─── Text extract
Description of Renasant Corporations Securities Registered under Section 12 of the Securities Exchange Act of 1934, as amended

EX-4.8 2 exhibit4viiitothe10-kx.htm EXHIBIT 4.8 Exhibit

Exhibit 4(viii)
Description of Renasant Corporation Securities
The following information describes the common stock, par value $5.00 per share, of Renasant Corporation (the “Company”), which is the only security of the Company registered under Section 12 of the Securities Exchange Act of 1934, as amended. This description is qualified in its entirety by reference to the Company’s Articles of Incorporation, as amended (the “Articles”), and its Amended and Restated Bylaws (the “Bylaws”) and to the applicable provisions of the Mississippi Business Corporation Act of 1972, as amended (the “MBCA”), and other applicable provisions of Mississippi law.
General
The Articles authorize the issuance of up to 150,000,000 shares of common stock. A total of 56,855,002 shares were issued and outstanding as of December 31, 2019. The Company’s common stock trades on Nasdaq under the symbol “RNST.” As of December 31, 2019, approximately 1,455,971 shares of common stock were reserved for issuance under various employee and director benefit plans that the Company maintains.
The rights and privileges of holders of the Company’s common stock are subject to any preferences that the Company’s board of directors may set for any series of preferred stock that the Company may issue in the future. These preferences may relate to voting, dividend and liquidation rights, among other things.
Broadridge Corporate Issuer Solutions, Inc. serves as the registrar and transfer agent of the Company’s common stock.
Voting Rights
Holders of shares of the Company’s common stock are entitled to one vote per share on all matters submitted to a vote of shareholders, including the election of directors. Shareholders do not have cumulative voting rights. Directors are elected by a plurality of votes cast. In all matters other than the election of directors, in general, a majority of votes cast on a matter, whether in person or by proxy, at a meeting of shareholders at which a quorum is present is sufficient to take action on such matter, except that supermajority votes are required to approve specified business combinations and other actions, as discussed below.
──────
─── Records supplied
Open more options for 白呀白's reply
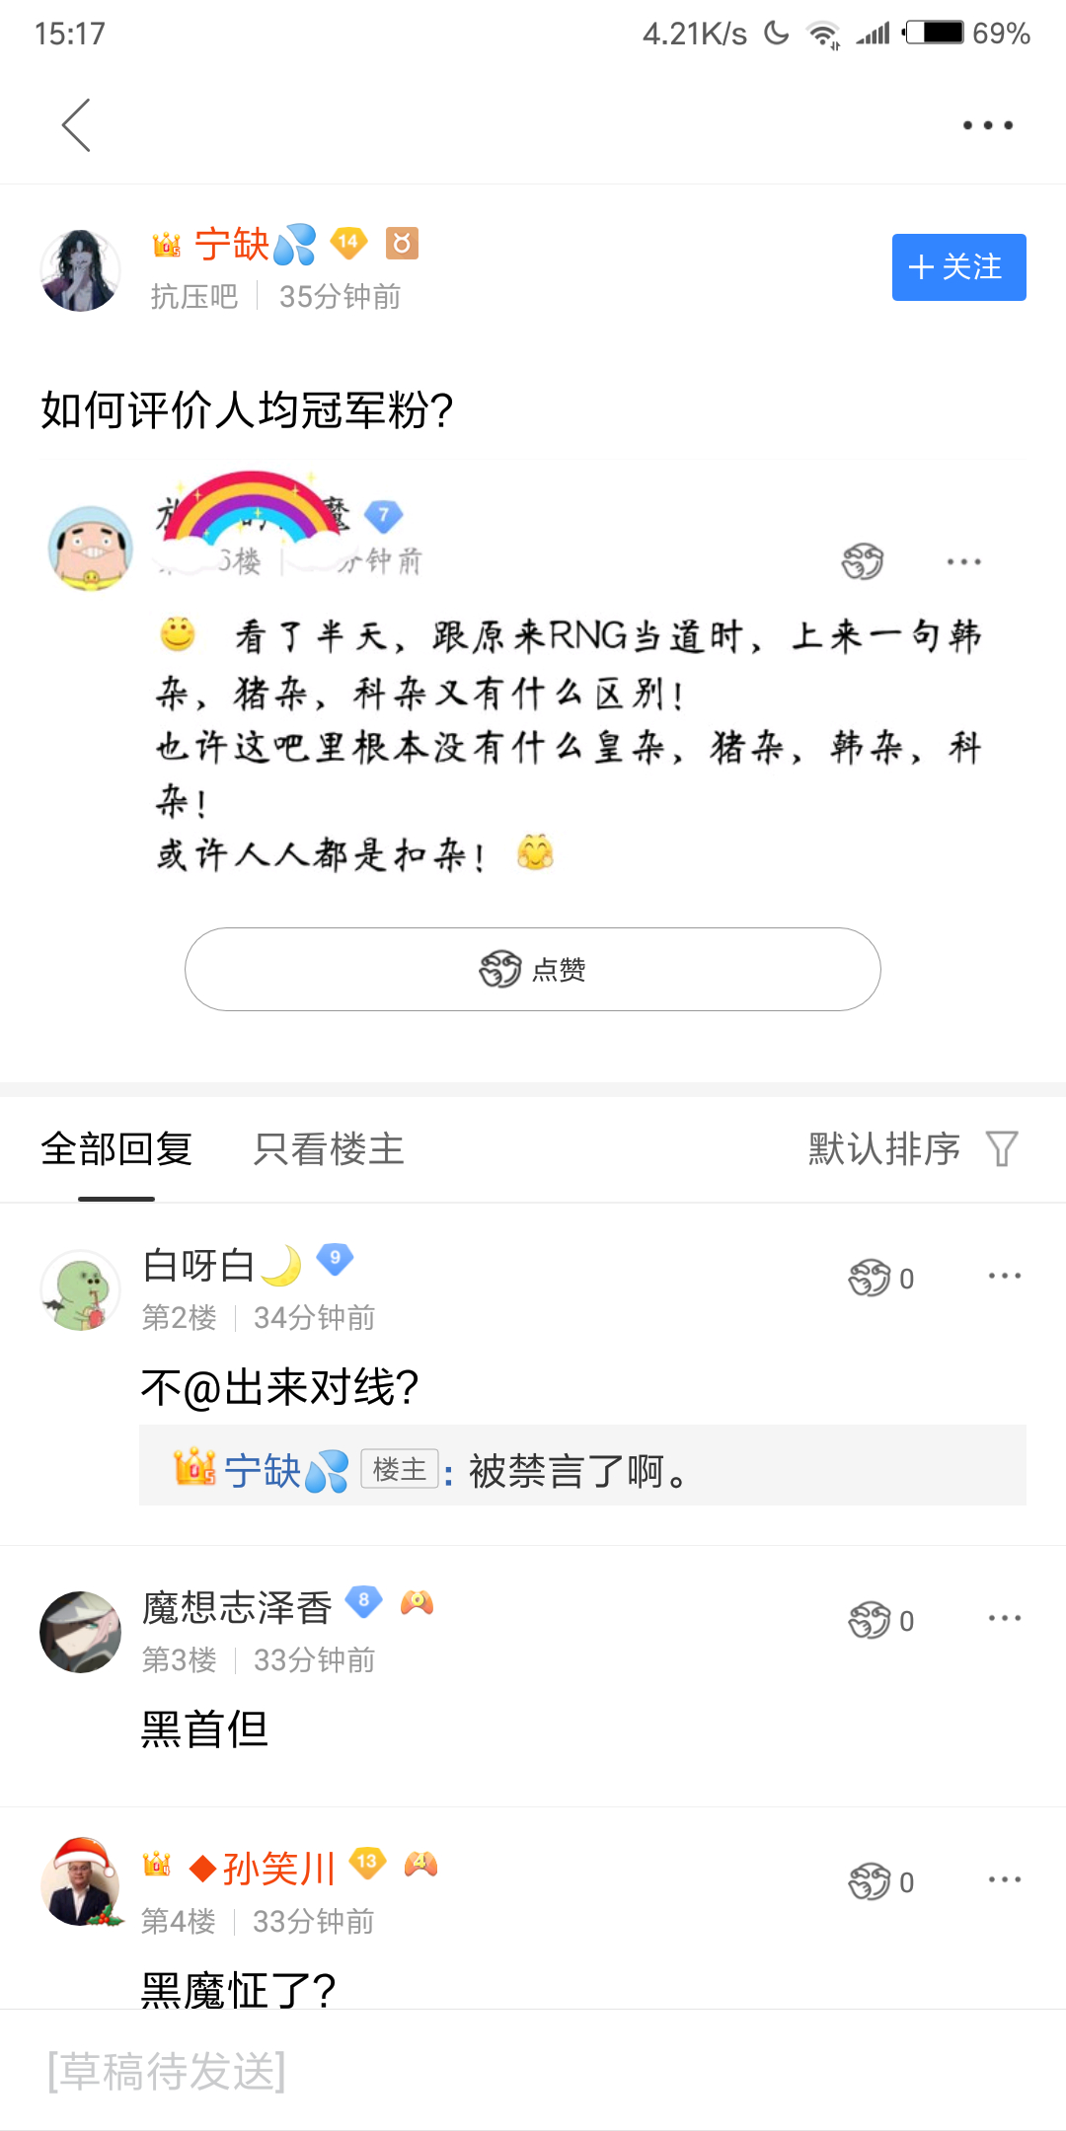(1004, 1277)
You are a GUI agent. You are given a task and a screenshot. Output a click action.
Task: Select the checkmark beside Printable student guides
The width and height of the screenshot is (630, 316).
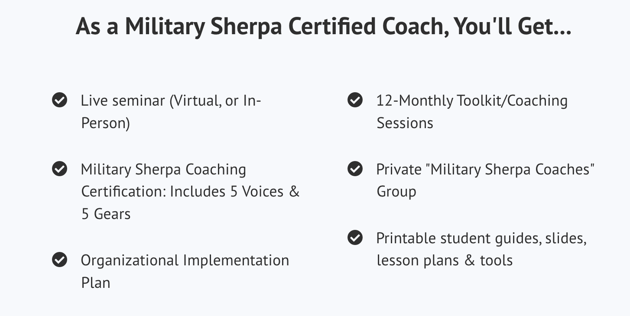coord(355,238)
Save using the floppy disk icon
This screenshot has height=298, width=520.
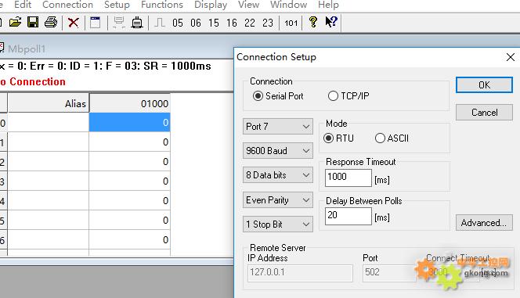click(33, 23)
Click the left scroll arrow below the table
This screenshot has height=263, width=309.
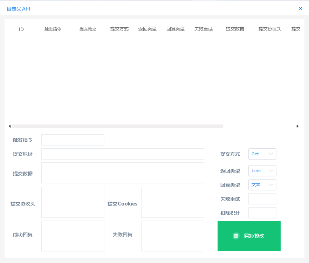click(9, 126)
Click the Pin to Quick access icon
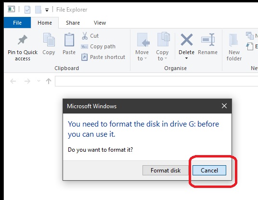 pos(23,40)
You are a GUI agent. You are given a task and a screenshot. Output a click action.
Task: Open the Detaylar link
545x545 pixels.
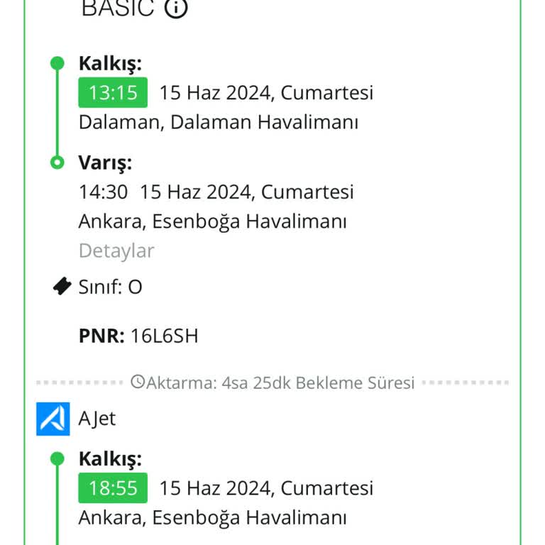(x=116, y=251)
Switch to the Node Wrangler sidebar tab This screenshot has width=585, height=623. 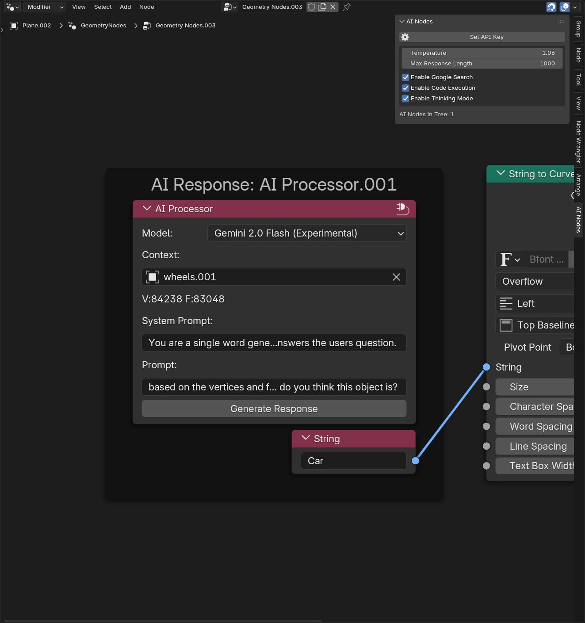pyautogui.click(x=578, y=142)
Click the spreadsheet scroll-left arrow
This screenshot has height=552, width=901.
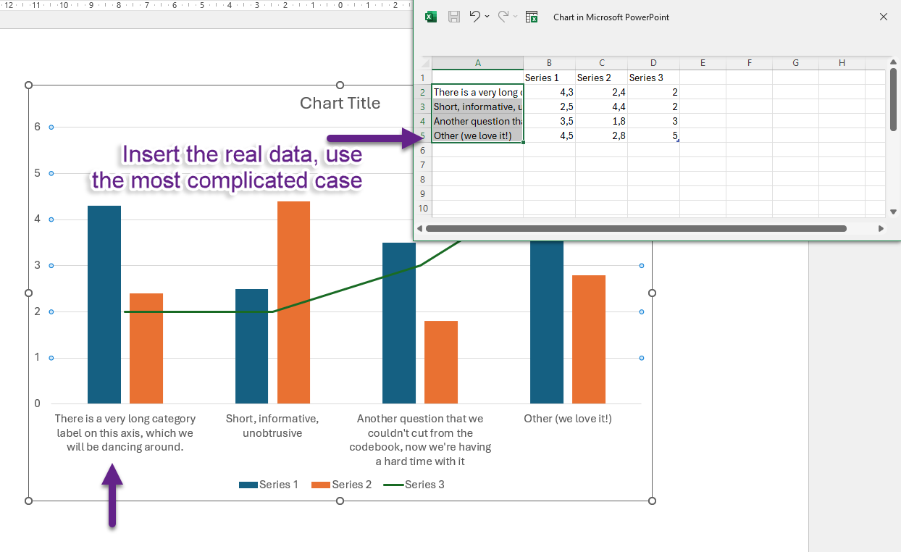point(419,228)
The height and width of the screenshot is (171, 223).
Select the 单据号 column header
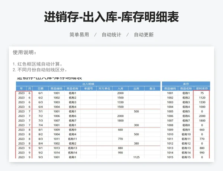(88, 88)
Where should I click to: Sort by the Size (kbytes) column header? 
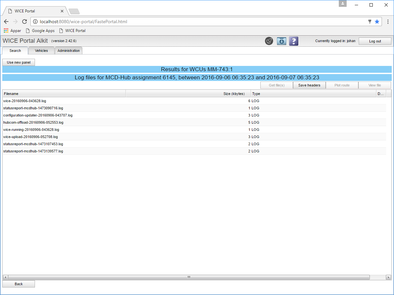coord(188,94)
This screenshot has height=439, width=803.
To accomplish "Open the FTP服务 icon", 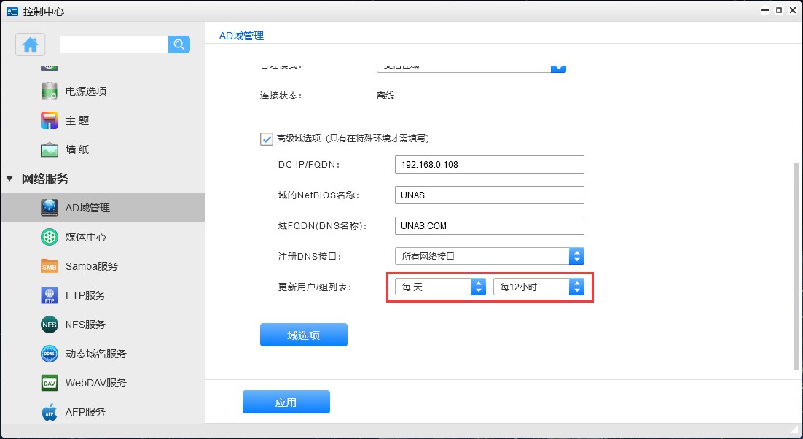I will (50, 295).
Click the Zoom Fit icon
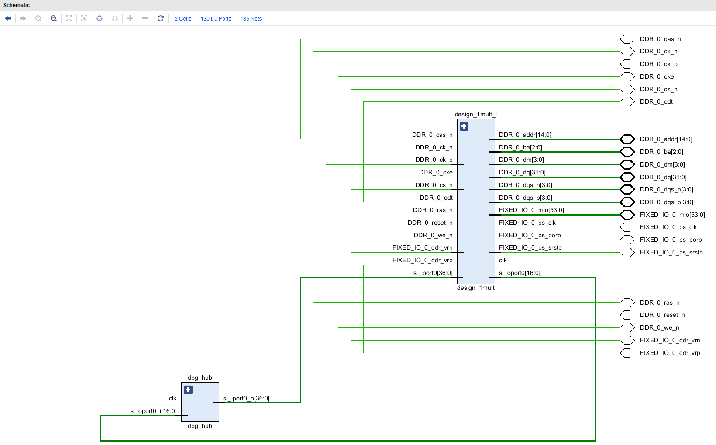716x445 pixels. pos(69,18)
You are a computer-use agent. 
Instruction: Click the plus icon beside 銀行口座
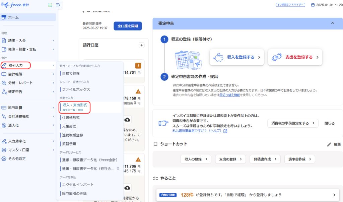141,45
──────
*Problems to solve*:
- 1) Answer these from the description of Renasant Corporation securities:
(a) What is the par value per share of the common stock?
(b) How many shares were issued and outstanding as of December 31, 2019?
(c) Which company serves as registrar and transfer agent of the common stock?
- 2) Proceed with the description of Renasant Corporation securities, picking up right after its final sentence.

*Task results*:
- 1)
(a) $5.00 per share
(b) 56,855,002 shares
(c) Broadridge Corporate Issuer Solutions, Inc.

- 2)
The Company’s board has adopted a “majority voting” policy. Under this policy, which applies only in an uncontested election of directors, any nominee for director who receives a greater number of “withhold” votes for his or her election than votes “for” such election, although still elected to the board, must promptly tender to the board his or her resignation as a director, which will become effective upon acceptance by the board. If any resignation is tendered under these circumstances, the nominating and corporate governance committee of the Company’s board must consider the resignation and make a recommendation to the board as to whether to accept or reject the director’s resignation. No later than 90 days after the shareholders meeting that resulted in a director being required to submit his or her resignation, the board must consider the recommendation of the nominating committee and act on such resignation.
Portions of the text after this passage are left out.